North Korea prepares to sink US aircraft carrier as Japan joins strike group

North Korea is on a quest to develop a long-range missiles that will be capable of hitting the US mainland with a nuclear warhead.

Japan plans joint drills with US in show of force in Korean peninsula
Aircraft carrier USS Carl Vinson (CVN 70) transiting the Pacific Ocean, on Jan 30, 2017. Reuters

After two Japanese navy ships joined a US carrier group for exercises in the western Pacific, North Korea said on Sunday that it was ready to sink a United States aircraft carrier to demonstrate its military might.

The USS Carl Vinson carrier strike group was ordered by US President Donald Trump to sail to waters off the Korean peninsula in response to rising tension over the North's nuclear and missile tests. This was also a move to give response to all those threats and attacks to the United States and its Asian allies.

However, the US has not specified where the carrier strike group is as it approaches the area. On Saturday, US Vice President Mike Pence said it would arrive "within days" but did not reveal any other details.

In response to this North Korea remained defiant. "Our revolutionary forces are combat-ready to sink a US nuclear powered aircraft carrier with a single strike," the Rodong Sinmun, the newspaper of the North's ruling Workers'Party, said in a commentary.

The paper likened the aircraft carrier to a "gross animal" and said a strike on it would be "an actual example to show our military's force". The commentary was carried on page three of the newspaper, after a two-page feature about leader Kim Jong Un inspecting a pig farm.

North Korea will mark the 85th anniversary of the foundation of its Korean People's Army on Tuesday. In the past, it has marked important anniversaries with tests of its weapons.

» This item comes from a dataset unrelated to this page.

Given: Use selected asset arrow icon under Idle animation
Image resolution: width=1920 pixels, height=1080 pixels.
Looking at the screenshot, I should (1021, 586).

Till now, Pyongyan has already conducted five nuclear tests, two of which were tested last year. At present, it is working to develop nuclear-tipped missiles that can reach the United States. The North has also carried out a series of ballistic missile tests in defiance of United Nations sanctions. Analysts say that the growing nuclear and missile threat of North Korea is perhaps the most serious security challenge confronting Trump.

Trump has vowed to prevent North Korea from being able to hit the US with a nuclear missile and has said all options are on the table, including a military strike.

North Korea is on a quest to develop a long-range missiles that will be capable of hitting the US mainland with a nuclear warhead. It has also threatened to lay waste to South Korea and Japan.

US Defense Secretary Jim Mattis said on Friday that the recent statements of North Korea were provocative but had proven to be hollow in the past and should not be trusted. "We've all come to hear their words repeatedly, their word has not proven honest," Mattis told a news conference in Tel Aviv, before the latest threat to the aircraft carrier.

Meanwhile, Japan's navy, which is mostly a destroyer fleet, is the second largest in Asia after China's, has joined the US strike group for military drills as it nears the Korean waters, On Friday, two Japanese warships, the Samidare and Ashigara, left western Japan to join the Carl Vinson.

The Japan Maritime Self Defence Force said in a statement that they will "practice a variety of tactics" with the US strike group. The Japanese force did not specify where the exercises were taking place. South Korea has put is forces on heightened alert.